Jeff and Tina, the recently-retired avatars of the Department of Defense’s annual Cyber Awareness Challenge, would probably be very upset if they saw a new report on DoD’s efforts to tighten up its cyber hygiene game.
What's cyber hygiene, you ask? It's not giving your laptop a bubble bath; it's more like keeping your passwords strong, identifying potential phishing attacks, and keeping software up-to-date.
While it sounds basic, cyber hygiene is no joke: 90% of cyberattacks could be defeated by implementing basic cyber hygiene and sharing best practices, the DoD's principal cyber advisor said according to the report from the Government Accountability Office.
Despite the importance of cyber hygiene, GAO found that there are huge gaps in the Pentagon's implementation of three of its cyber hygiene programs.
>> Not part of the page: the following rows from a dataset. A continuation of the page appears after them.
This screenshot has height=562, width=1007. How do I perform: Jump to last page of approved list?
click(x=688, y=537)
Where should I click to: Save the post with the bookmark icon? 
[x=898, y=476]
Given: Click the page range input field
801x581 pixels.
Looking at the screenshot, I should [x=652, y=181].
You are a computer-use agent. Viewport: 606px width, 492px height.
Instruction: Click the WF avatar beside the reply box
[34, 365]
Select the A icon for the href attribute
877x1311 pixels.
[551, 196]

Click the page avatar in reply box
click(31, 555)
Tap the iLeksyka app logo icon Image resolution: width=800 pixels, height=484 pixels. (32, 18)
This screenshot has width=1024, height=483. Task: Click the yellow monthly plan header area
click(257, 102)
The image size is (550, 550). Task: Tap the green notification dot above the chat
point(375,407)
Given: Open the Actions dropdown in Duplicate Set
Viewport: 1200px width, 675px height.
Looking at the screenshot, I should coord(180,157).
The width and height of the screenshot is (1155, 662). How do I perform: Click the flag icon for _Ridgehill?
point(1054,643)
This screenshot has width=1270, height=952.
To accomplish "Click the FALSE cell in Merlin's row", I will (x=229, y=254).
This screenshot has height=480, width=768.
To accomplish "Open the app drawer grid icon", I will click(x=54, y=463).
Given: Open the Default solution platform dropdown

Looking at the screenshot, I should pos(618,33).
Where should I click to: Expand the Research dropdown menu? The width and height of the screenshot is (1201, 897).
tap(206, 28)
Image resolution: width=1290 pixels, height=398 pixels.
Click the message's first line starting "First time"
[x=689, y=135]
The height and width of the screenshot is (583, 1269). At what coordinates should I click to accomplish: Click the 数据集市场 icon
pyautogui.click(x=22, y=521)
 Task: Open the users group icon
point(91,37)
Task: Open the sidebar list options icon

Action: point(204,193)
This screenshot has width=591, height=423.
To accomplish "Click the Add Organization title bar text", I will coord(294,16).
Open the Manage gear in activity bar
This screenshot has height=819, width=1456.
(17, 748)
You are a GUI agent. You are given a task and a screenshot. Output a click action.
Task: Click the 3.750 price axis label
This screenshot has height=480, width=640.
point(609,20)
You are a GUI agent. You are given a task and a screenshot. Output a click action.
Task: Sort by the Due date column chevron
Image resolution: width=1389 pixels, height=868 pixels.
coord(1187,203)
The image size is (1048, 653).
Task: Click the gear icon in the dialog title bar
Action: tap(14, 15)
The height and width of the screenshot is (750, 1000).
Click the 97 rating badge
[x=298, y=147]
The military hasn’t fully implemented those programs, GAO found, and DoD isn’t keeping good track of its efforts overall. That’s a problem, GAO said, because cybersecurity is a group effort.
“We view this as a culture-over-technology issue,” said Joseph Kirschbaum, director of GAO’s Defense Capabilities and Management Team, on a GAO podcast about the report.
Kirschbaum, who oversaw the report, explained that taking precautions against cyberattacks are a lot like taking precautions against viruses: you wash your hands, you cough in your elbow, that sort of thing. But for it to work properly, everyone has to get in the habit of doing it.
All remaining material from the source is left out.